Spiral Jetty’s Visibility
Due to its location in the Great Salt Lake, Spiral Jetty has not always remained in view above water level. About two years after its completion, the earthwork sculpture became submerged under the water and remained so for 30 years before reappearing in 2002 as a result of drought. The elevation of the Great Salt Lake’s northeastern shore was about 4,195 feet when the artwork was built. So water levels above 4,195 feet can leave Spiral Jetty submerged. But you may still be able to see the tops of some of the rocks at 4,197 feet. It is advised to check the USGS website for water levels before visiting. The lake is usually at its lowest levels in the months of October and November.
Preservation of the Earthwork
Efforts have been made to preserve Spiral Jetty, which was donated by the Estate of Robert Smithson to Dia Art Foundation in 1999. It has been proposed that more basalt rocks be added to the site to address the challenges of rock discoloration and impact of increasing number of visitors as well as to ensure the structure is not easily submerged when water levels rise. Plans for exploratory oil drilling in the proximity of Spiral Jetty in 2008 were vehemently opposed by artists.
Planning to visit Spiral Jetty? Here are few tips that could help you avoid issues on the way or while there.
Check water level – As mentioned earlier, Great Salt Lake water levels fluctuate from time to time. So you will do well to check the levels on the USGS website before heading out.
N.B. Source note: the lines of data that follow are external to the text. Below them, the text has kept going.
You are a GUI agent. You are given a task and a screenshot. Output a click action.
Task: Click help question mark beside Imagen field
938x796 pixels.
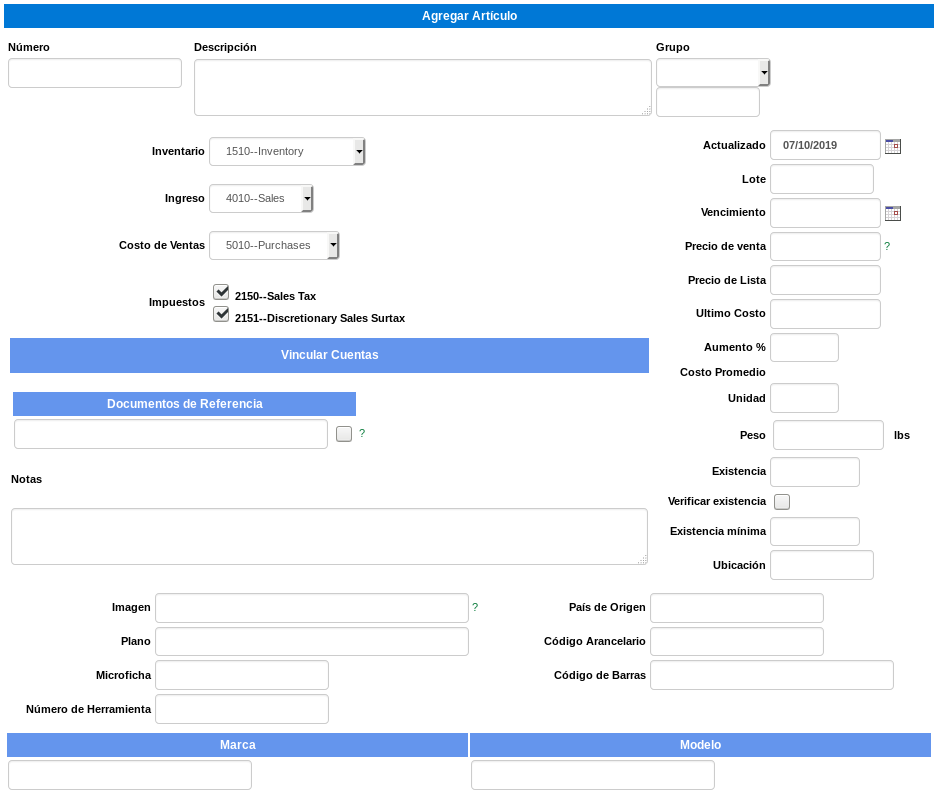(x=475, y=607)
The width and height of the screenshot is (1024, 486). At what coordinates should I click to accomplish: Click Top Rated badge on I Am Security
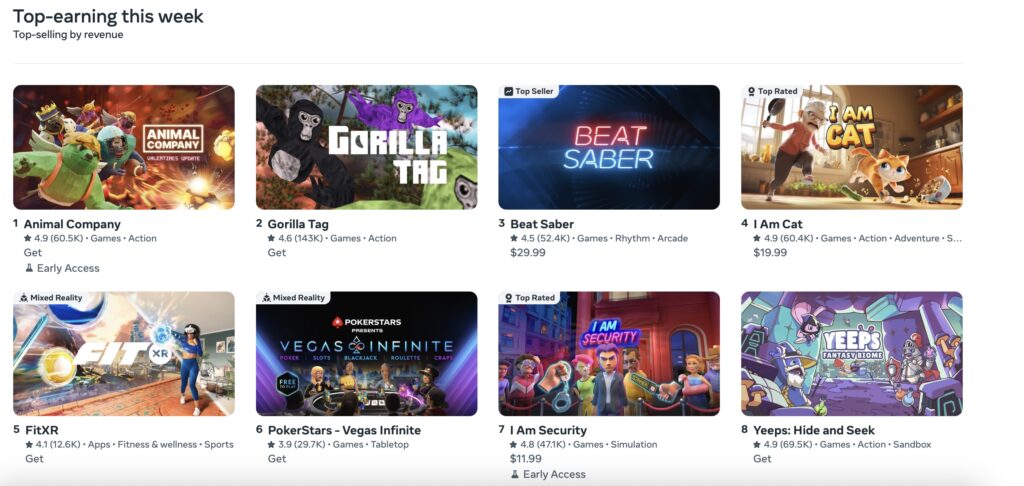click(x=529, y=298)
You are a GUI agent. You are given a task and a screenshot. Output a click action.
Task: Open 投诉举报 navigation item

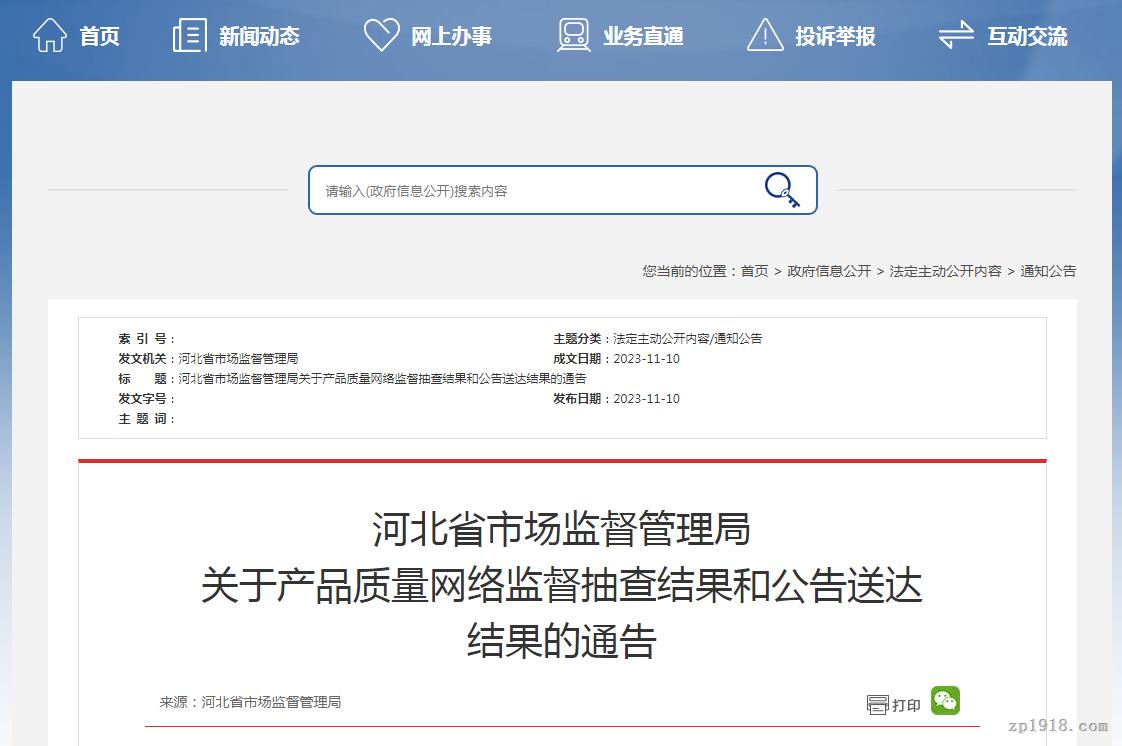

Have refreshments ready – It is worthy of note that there is no place where food can be bought near Spiral Jetty. You are advised to take some snacks and drinks along, especially when going on the visit with your kids.
Get enough fuel – There are no gas stations in the immediate vicinity of the earthwork sculpture. You will do well to make sure you have sufficient fuel in your tank that can take you to Spiral Jetty and back before setting out.
Wear the right shoes – The surface of the jetty is irregular and rocky. You may also have to do some wading through the water, so it is recommended to wear shoes that can protect your feet well.
Spiral Jetty is worth a visit, especially if you happen to be a fan of artworks built into landscapes. You may also take time off to check out the nearby Golden Spike National Historic Site on your way.